Main Activity: Students have a common misconception that liquid pressure depends on surface area. Remove this misconception using an investigation experiment approach.
Let students observe water squirting out from a container through holes at different depths. Students need to make inferences, propose a hypothesis and plan an experiment to verify the hypothesis. First let the teacher show the demonstration and then assign students to carry out the activity in groups.
Use a hammer and a nail to make three holes of the same size in the side of the can .Hold a piece of wood inside the can where you are making the holes. This helps you to make the holes lie in a vertical line but at different distances from the bottom.
Fill the can with water, and watch the water flow out of the holes.
Figure: 2.3 Water pressure acts perpendicular to the sides of a container, and increases with increasing depth.
Demonstrate also the following simple activity to show the direction of the pressure:
Use a plastic bag without any holes in it. Fill it with water and tie up the opening so that water cannot get out.
Stick a pin through the bag, and gently squeeze the bag .The pressure causes the water to flow out and it comes out at right angles to the surface even if the hole is on the top surface of the bag. Put in more holes in different positions and observe.

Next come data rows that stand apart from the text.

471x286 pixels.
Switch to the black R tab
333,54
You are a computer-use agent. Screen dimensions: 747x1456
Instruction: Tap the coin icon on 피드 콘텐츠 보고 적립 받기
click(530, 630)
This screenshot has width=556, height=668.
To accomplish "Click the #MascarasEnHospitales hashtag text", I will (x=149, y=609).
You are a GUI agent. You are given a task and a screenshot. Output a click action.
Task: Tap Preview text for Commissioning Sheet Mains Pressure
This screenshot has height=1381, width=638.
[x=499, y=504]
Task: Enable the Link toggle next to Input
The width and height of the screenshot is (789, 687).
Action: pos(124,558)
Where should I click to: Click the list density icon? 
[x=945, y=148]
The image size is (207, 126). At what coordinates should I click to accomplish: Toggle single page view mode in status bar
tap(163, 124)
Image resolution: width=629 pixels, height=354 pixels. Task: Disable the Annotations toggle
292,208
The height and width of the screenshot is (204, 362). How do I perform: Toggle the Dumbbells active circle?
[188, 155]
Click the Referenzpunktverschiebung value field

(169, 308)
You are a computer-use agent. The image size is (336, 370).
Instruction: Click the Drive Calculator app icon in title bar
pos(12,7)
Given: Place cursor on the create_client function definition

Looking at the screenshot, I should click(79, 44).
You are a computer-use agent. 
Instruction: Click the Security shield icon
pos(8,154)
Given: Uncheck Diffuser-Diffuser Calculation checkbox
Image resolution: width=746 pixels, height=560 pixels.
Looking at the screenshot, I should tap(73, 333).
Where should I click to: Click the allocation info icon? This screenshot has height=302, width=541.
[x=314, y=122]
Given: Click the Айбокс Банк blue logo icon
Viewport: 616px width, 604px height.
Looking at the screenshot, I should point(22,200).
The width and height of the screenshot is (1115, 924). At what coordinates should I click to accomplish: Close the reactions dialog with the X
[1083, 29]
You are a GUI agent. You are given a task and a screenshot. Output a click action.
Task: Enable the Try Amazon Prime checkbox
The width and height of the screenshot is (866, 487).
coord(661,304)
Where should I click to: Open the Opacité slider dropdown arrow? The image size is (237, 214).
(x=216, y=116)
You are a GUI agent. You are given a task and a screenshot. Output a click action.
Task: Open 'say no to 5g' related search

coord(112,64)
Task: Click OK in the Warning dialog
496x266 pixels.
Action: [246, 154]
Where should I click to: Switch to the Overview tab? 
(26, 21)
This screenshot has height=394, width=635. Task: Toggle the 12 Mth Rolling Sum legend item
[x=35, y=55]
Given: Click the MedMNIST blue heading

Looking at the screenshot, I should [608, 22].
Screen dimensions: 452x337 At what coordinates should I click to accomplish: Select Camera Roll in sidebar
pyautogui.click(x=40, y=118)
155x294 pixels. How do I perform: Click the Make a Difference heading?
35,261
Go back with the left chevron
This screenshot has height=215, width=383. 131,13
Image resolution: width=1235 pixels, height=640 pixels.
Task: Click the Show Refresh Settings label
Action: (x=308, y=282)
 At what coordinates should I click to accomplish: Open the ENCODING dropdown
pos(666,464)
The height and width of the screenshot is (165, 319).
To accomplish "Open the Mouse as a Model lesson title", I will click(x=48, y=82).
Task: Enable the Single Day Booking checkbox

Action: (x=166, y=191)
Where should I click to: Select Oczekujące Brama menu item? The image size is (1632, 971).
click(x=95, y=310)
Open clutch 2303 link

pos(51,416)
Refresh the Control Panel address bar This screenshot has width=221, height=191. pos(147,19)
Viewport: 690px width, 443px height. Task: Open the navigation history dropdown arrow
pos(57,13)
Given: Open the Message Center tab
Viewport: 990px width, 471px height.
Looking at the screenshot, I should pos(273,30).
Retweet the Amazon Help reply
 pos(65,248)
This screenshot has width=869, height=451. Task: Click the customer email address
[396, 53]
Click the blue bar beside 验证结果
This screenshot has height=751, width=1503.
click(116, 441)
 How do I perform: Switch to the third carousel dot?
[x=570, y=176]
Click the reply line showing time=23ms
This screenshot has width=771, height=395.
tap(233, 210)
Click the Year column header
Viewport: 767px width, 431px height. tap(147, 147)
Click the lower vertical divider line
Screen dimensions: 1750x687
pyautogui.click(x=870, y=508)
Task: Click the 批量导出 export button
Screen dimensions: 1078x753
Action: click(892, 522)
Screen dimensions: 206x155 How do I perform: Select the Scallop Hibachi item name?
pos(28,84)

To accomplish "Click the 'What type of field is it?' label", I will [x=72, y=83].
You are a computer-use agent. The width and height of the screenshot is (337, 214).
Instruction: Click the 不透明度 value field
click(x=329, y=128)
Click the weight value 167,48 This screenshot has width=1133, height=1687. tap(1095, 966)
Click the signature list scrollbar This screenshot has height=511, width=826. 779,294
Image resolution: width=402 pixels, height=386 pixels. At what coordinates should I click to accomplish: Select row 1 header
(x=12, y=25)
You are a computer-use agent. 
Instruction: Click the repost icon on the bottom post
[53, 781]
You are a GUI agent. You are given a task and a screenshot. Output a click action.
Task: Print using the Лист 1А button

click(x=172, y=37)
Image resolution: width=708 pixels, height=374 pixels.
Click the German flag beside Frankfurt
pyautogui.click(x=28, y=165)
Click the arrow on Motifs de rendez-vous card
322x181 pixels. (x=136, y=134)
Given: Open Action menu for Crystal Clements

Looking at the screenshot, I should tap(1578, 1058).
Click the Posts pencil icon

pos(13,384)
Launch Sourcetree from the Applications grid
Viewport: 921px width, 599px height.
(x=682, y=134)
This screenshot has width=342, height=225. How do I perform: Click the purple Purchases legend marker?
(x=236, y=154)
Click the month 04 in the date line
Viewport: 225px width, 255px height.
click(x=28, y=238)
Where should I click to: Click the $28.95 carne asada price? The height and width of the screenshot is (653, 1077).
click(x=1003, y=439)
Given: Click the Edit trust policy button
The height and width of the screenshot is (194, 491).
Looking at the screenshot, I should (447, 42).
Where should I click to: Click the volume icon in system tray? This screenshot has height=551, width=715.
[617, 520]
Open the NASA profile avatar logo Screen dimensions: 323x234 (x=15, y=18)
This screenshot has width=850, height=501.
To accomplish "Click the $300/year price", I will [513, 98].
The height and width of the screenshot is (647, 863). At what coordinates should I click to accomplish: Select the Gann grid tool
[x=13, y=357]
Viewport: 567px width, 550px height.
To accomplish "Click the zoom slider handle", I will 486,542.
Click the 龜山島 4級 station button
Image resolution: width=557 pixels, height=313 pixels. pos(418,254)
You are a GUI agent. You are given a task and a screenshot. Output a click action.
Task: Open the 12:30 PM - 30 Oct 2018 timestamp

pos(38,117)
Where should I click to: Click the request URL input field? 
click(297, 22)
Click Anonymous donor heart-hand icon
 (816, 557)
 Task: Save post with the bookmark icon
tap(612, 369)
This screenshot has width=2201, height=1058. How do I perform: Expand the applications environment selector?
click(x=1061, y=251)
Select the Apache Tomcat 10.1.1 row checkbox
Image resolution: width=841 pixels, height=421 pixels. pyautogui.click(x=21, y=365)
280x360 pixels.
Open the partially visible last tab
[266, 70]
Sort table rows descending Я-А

Notice that when liquid presses against a surface, there is a net force directed perpendicular to the surface. Although pressure doesn't have a specific direction, force does.
Concluding Activity:
Provide assistance and guide students to arrive at the following concluding remarks:
The pressure pushes the water out of the holes. The water comes out fastest from the lowest hole, where the depth of water is greatest. This implies the pressure is greatest where the depth of water is greatest. Notice also that the water comes out of the holes at right angles to the surface of the can before gravity pulls it downwards. It curves downward due to gravity
Starter Activity: We use the concept of forces in equilibrium to derive the equation for pressure in a liquid. The liquid is assumed to have a uniform density ρ, no matter what its depth.
Main Activity: The figure2.3 below shows a liquid in a container. The column of water extends from the surface of the liquid down to the depth where the pressure is to be determined. It has height h and its bottom surface has area A. The mass of the liquid in the column is m.
In a container of liquid, the pressure at any point results from the weight of the liquid above that point and the weight of the atmosphere, assuming that the container is open to the atmosphere. The pressure resulting from the weight of the liquid alone is known as the gauge pressure. So the actual pressure at a particular point in a liquid is equal to the gauge pressure plus the atmospheric pressure. In practice, even though it may not be explicitly stated, it is the gauge pressure which is normally in question.
Figure: 2.4 pressure at a depth in a liquid
Two forces act on the column. The pressure P of the liquid below the column presses up on its bottom surface with a force PA. Gravity acting on its mass pulls it down; the magnitude of this force is the column’s weight, mg. We assume that the liquid is static, so we know that the column is not accelerating in any direction.
Variables:
| mass of column | m |
| acceleration of gravity | g |
| pressure on bottom surface | P |
| area of bottom surface | A |
| density of liquid | ρ |
| height of column | h |
Strategy:
Since the column is not accelerating, the net force acting on it must be zero. This means the forces acting on it must sum to zero.
Use the definitions of density, weight and volume to rearrange and simplify the equation that sums the forces to zero.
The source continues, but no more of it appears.